🤖 AI Summary
This work addresses a critical limitation in existing agent evaluation methods, which focus solely on final-state compliance and thus fail to detect “latent failures”—cases where agents achieve correct outcomes by coincidence while bypassing essential policy checks. To remedy this, the study introduces the first process-oriented audit of agent tool-use trajectories, compiling natural language policies into executable guard code via the ToolGuard framework to verify whether decisions adhere to prescribed strategies throughout execution. Experiments on the τ²-verified Airlines benchmark reveal that 8%–17% of trajectories involving state modifications exhibit such latent failures, exposing a significant blind spot in current evaluation paradigms. These findings underscore both the necessity and efficacy of assessing procedural compliance alongside outcome correctness.
📝 Abstract
Agentic systems for business process automation often require compliance with policies governing conditional updates to the system state. Evaluation of policy adherence in LLM-based agentic workflows is typically performed by comparing the final system state against a predefined ground truth. While this approach detects explicit policy violations, it may overlook a more subtle class of issues in which agents bypass required policy checks, yet reach a correct outcome due to favorable circumstances. We refer to such cases as $\textit{near-misses}$ or $\textit{latent failures}$. In this work, we introduce a novel metric for detecting latent policy failures in agent conversations traces. Building on the ToolGuard framework, which converts natural-language policies into executable guard code, our method analyzes agent trajectories to determine whether agent's tool-calling decisions where sufficiently informed.

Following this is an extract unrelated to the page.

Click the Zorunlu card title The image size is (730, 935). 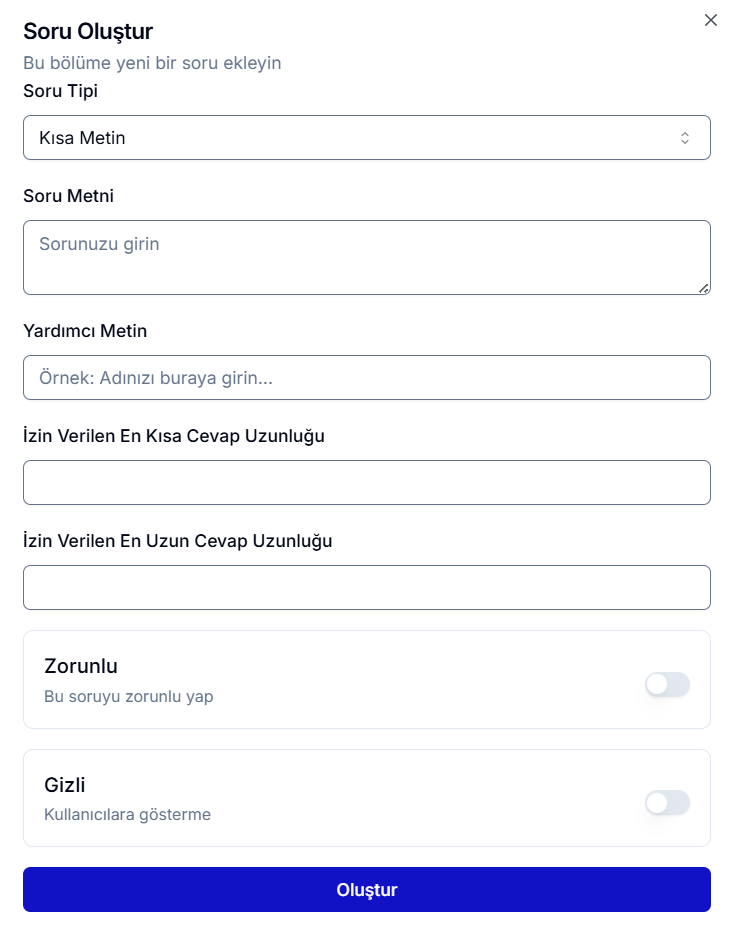tap(81, 666)
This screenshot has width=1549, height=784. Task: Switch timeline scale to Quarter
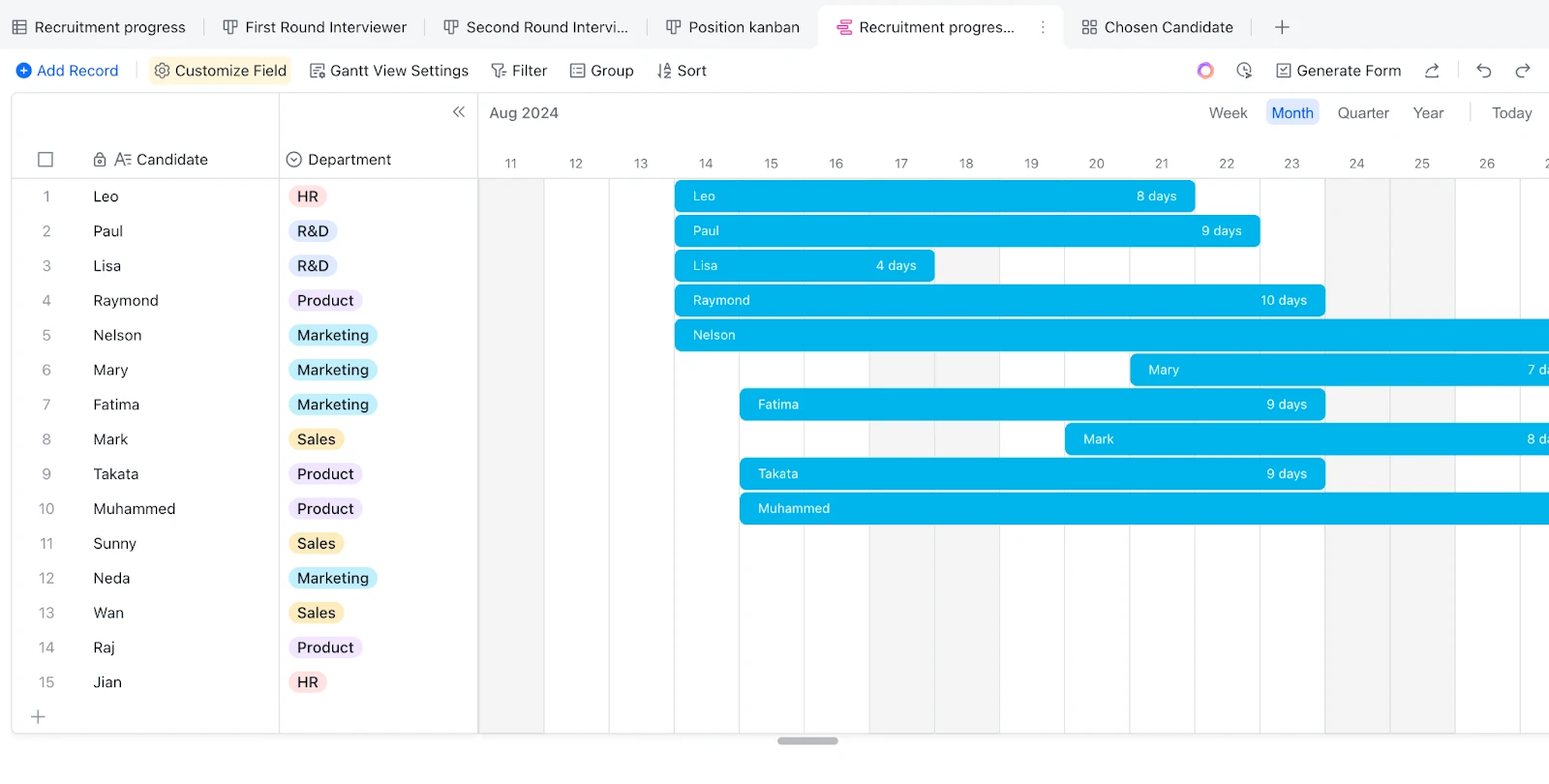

We evaluate our approach on the $τ^2$-verified Airlines benchmark across several contemporary open and proprietary LLMs acting as agents. Our results show that latent failures occur in 8-17% of trajectories involving mutating tool calls, even when the final outcome matches the expected ground-truth state. These findings reveal a blind spot in current evaluation methodologies and highlight the need for metrics that assess not only final outcomes but also the decision process leading to them.